11. When pressed Mr. Kirwan Browne appeared to indicate that he had a recollection of the plaintiff saying that there was some wire in place and that she had said something about wire, but Mr. Kirwan Browne did not have any notes of his attendance with the plaintiff and the reality of the situation is that the plaintiff was quite definitely maintaining that there was no guard on the machine at the time of Mr. Browne's inspection.

12. In my view the case shifted during the course of the plaintiff’s evidence to accepting that she was using the older Furi Sharpener which had a fixed solid silver coloured looped guard and that the knife the plaintiff was sharpening could have got through this guard and effectively the case being made was that there was a guard in place but the guard was inadequate.

13. The contrary case on the defendant's behalf is that at the time of the accident there was only one Furi knife sharpener, and it had a black fixed solid guard attached to it and Michael Given, the head chef says that on the day of the plaintiff’s accident he was standing a few metres away from her, heard a yelp turned around and saw that the plaintiff had cut herself and the sharpener she was using was the Furi with the attached fixed black guard. Mr. Given says that at the time of the accident this was the only sharpener in the kitchen but he accepts that there had been a previous Furi sharpener but that had become obsolete and had been thrown out around June 2008, and his evidence is corroborated by that of Mr. O'Flaherty, the third chef.

14. The plaintiff relies on the evidence of Declan Hughes who at the time of the accident was the second chef and who was absent from work on the day of the accident and that is why the plaintiff was deputising for him.
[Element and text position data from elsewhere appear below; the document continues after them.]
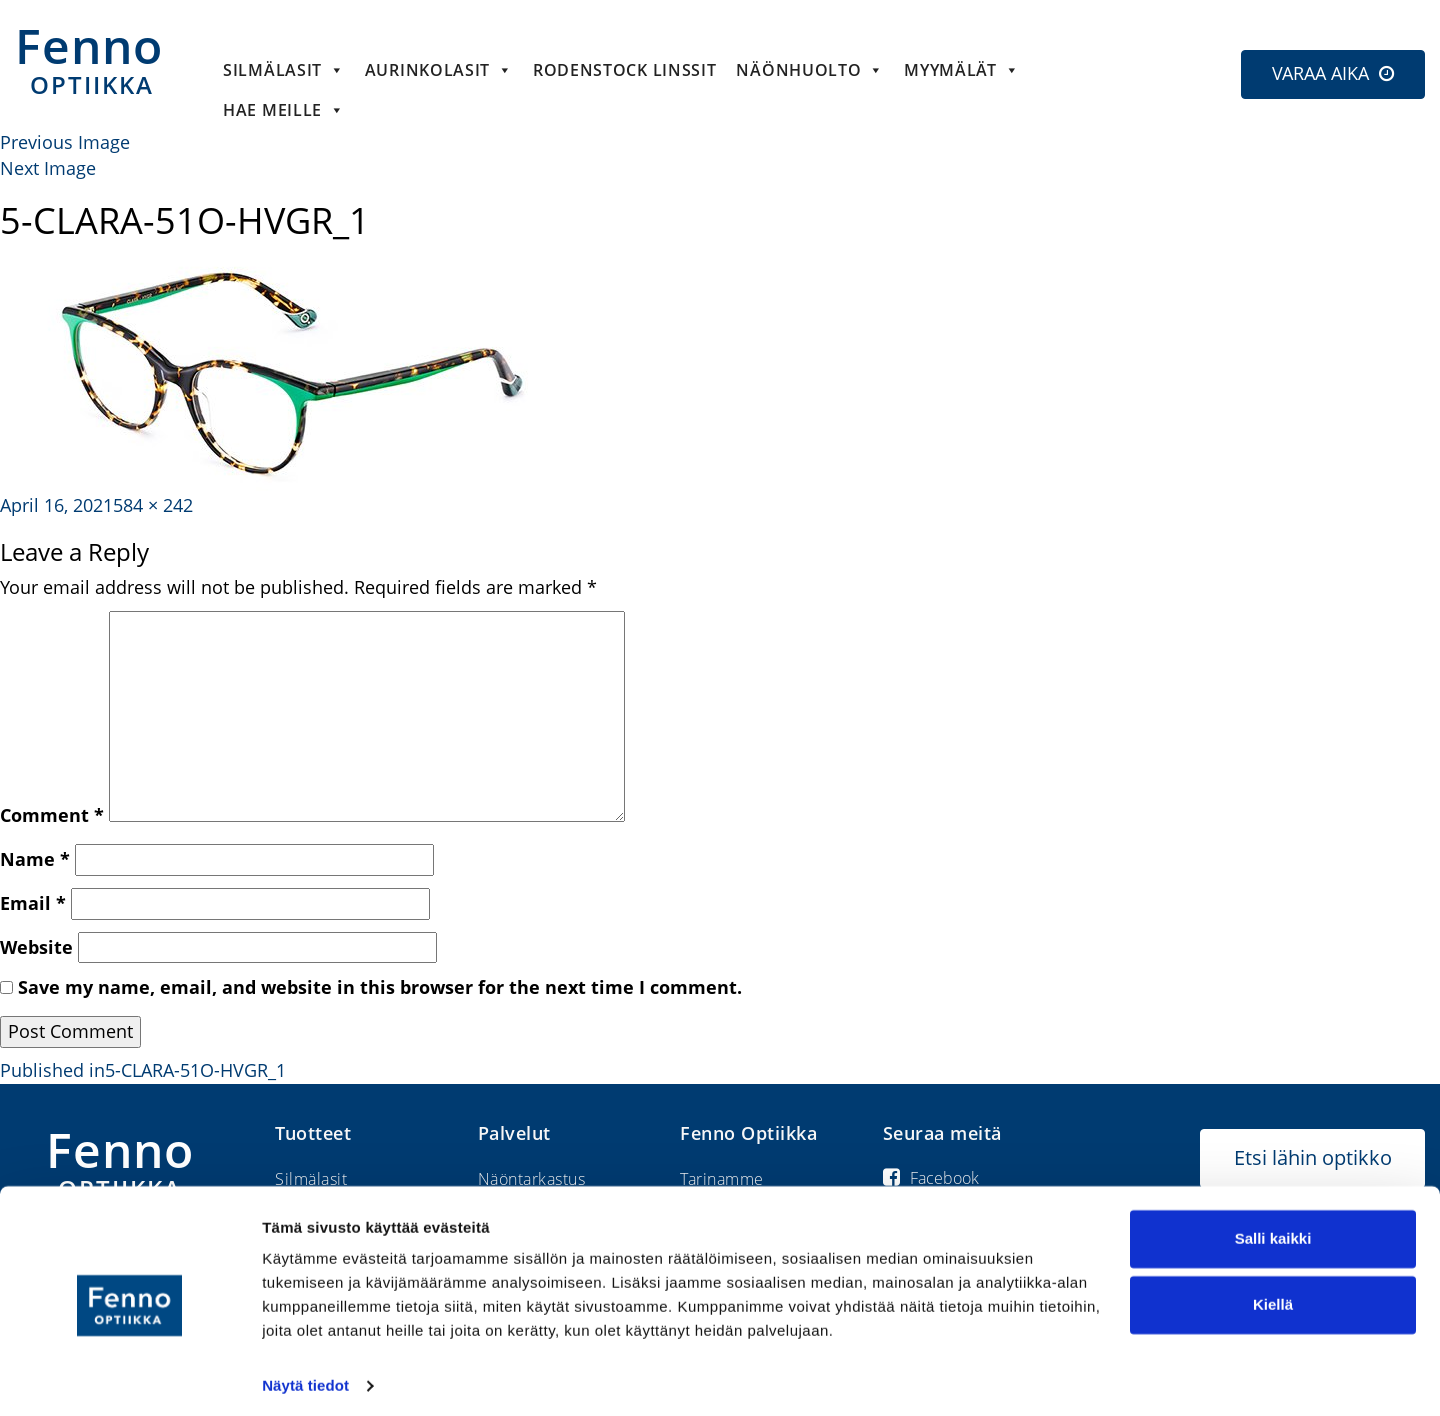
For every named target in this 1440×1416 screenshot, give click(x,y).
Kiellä (1273, 1294)
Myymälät (961, 70)
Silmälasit (284, 70)
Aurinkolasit (439, 70)
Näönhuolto (810, 70)
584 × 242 (153, 505)
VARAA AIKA (1320, 73)
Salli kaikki (1273, 1229)
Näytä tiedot (305, 1376)
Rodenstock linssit (625, 70)
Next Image (48, 168)
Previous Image (65, 142)
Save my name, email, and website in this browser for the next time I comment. (380, 987)
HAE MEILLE (284, 110)
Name (35, 859)
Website (36, 947)
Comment (52, 815)
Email (33, 903)
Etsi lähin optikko (1313, 1157)
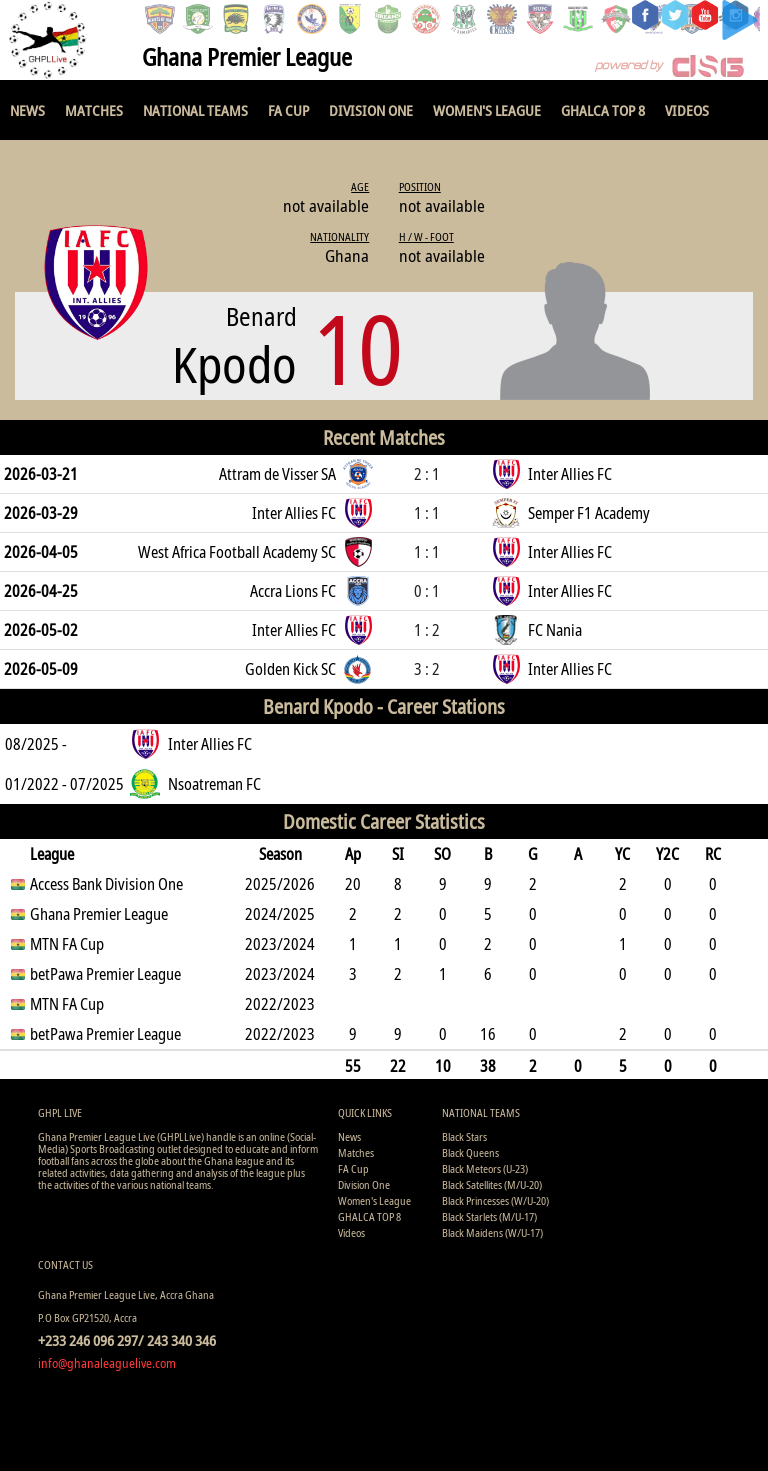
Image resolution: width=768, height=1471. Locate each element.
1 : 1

He says that at the time of the accident the second Furi sharpener was in the kitchen and had not been thrown out. This sharpener had the silver coloured looped guard in place and thus the case could never have been made out that there was no guard and the appropriate case was that while there was a guard the machine was obsolete and the guard was ineffective allowing the knife the plaintiff was sharpening come in contact with the back of her hand. It appears that Mr. Hughes was only contacted a very short time prior to the actual hearing of the action to give this evidence and in so far as I have to decide an issue of fact as between Mr. Given and Mr. O'Flaherty's evidence and that of Declan Hughes I come to the conclusion that Declan Hughes is mistaken in his evidence and that while he is correct that at one stage there was the second Furi sharpener in the kitchen it had in or about June 2008, and prior to the plaintiff’s employment commencing been discarded.
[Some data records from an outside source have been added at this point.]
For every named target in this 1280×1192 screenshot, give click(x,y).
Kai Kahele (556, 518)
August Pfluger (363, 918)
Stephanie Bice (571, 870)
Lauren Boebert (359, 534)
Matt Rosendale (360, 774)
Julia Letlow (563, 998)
15. I take the overall view that the plaintiff probably is confused arising from the actual accident itself which undoubtedly must have been particularly painful at the time as to the nature of the knife sharpener she was actually working on and this aspect of course would have been clarified most simply if the accident had been properly investigated by or on the defendant's behalf, particularly if it was intended that if proceedings were instituted this was an action that was going to be fully defended. In any event the conclusion I come to on the evidence is that the plaintiff was working on the Furi sharpener with a black fixed guard in position and which was satisfactory for the purpose of being used in the defendant's kitchen on the occasion in question.

16. The difficulty for the plaintiff is that the case she made out in pleadings and verified was to the effect that she was working on a knife sharpener which had no guard in place and I have found that this case has not been made out and thus, I do not consider it necessary to resolve the various issues that arise in relation to training or otherwise.

17. Accordingly the plaintiff’s case fails and is dismissed.